Dataset entries:
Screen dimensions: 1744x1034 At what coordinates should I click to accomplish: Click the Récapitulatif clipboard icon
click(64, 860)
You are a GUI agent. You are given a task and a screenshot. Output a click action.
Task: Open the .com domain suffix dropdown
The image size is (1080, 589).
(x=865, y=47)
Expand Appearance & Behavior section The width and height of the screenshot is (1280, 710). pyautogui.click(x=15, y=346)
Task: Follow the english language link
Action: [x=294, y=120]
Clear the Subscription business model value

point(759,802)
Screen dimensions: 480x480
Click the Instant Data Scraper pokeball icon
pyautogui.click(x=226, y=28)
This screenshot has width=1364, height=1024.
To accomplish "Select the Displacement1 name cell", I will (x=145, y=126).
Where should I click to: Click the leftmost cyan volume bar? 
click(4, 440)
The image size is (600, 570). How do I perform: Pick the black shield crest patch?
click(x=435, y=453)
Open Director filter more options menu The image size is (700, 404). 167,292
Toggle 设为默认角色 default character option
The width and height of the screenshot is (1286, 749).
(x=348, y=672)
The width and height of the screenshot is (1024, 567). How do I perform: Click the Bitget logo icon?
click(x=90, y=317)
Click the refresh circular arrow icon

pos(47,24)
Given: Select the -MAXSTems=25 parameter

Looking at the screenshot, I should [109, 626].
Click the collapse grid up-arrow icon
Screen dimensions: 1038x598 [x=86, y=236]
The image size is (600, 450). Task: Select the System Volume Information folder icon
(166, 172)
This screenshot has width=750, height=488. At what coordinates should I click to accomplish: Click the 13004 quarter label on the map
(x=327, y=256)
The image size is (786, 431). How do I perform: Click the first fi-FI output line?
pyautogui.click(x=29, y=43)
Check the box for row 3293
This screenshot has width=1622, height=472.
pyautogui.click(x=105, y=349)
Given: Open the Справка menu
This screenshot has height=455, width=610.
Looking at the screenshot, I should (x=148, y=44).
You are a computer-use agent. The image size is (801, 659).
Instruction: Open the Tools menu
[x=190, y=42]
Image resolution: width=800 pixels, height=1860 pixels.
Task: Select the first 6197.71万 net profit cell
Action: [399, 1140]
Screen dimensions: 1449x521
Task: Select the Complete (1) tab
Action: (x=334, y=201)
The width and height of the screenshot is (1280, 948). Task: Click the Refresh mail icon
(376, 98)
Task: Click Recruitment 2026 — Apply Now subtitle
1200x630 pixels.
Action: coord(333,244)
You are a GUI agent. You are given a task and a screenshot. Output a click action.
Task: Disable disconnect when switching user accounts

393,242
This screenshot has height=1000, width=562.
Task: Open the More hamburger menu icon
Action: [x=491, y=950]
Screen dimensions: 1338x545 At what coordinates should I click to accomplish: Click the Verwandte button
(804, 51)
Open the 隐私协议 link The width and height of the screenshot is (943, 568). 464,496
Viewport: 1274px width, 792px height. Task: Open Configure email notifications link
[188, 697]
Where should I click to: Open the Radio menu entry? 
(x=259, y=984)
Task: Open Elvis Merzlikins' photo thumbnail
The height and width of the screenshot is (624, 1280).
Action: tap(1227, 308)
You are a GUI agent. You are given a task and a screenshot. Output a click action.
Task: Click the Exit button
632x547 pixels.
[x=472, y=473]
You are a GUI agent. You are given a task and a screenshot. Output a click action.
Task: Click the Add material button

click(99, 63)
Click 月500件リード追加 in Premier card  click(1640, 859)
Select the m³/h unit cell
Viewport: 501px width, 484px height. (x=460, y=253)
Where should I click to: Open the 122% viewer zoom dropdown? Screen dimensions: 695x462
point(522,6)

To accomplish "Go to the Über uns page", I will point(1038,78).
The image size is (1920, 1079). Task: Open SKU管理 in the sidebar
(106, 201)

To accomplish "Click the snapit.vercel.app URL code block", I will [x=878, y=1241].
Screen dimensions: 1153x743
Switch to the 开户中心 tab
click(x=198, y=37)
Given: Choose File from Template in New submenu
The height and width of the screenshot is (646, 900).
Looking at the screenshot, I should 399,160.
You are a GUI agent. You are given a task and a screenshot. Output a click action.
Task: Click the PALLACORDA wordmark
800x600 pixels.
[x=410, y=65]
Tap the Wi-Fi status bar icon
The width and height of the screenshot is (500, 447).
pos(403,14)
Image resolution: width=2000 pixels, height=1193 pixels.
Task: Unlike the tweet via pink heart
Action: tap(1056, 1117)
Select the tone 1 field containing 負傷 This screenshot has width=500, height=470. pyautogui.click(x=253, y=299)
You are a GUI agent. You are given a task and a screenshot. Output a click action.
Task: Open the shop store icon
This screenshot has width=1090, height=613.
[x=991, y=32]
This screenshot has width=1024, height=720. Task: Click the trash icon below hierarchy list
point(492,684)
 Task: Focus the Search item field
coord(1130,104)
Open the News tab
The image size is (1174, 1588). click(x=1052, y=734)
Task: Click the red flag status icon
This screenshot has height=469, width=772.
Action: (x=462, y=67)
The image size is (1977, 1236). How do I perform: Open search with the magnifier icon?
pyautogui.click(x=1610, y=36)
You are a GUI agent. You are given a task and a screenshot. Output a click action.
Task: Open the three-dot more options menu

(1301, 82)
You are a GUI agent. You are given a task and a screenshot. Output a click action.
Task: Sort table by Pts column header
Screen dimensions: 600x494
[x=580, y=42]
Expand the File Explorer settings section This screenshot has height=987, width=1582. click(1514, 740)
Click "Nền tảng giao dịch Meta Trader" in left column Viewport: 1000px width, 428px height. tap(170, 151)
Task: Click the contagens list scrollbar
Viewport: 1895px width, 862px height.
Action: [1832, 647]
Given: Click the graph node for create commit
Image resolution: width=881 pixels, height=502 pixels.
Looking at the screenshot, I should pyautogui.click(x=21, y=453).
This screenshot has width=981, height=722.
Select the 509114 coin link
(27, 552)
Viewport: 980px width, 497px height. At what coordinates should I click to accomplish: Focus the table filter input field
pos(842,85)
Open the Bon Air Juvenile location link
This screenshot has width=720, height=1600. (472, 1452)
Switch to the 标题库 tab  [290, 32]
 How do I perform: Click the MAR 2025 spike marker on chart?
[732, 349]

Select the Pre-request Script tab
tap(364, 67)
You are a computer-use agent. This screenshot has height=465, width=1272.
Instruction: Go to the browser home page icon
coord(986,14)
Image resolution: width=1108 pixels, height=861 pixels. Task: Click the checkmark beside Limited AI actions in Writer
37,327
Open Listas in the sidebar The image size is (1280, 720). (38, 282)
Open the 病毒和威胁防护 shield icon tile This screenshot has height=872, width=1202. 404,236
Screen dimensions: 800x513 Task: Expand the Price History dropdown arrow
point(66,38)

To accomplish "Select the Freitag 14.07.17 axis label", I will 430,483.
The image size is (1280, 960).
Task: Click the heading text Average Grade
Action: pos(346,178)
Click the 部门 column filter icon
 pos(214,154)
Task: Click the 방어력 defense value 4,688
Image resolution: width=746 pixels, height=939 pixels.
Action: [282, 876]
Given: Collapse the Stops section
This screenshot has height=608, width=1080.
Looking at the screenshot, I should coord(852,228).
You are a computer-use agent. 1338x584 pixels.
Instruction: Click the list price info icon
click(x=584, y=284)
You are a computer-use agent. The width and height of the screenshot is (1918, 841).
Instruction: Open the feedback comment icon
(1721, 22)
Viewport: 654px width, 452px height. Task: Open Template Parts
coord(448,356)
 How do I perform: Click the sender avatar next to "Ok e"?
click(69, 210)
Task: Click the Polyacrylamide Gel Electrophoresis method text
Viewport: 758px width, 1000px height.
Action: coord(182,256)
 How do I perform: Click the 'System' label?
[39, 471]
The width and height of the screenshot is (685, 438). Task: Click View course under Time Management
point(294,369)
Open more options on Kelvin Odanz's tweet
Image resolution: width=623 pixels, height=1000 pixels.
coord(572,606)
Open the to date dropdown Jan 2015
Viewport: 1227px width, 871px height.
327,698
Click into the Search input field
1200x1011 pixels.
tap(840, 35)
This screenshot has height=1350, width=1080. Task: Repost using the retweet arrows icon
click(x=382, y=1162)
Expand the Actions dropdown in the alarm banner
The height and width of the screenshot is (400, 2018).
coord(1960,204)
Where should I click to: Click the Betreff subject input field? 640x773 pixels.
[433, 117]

**Prompt**
Tally up the lines in the records containing the word "status", then give the count and nothing else.

**Result of this task**
2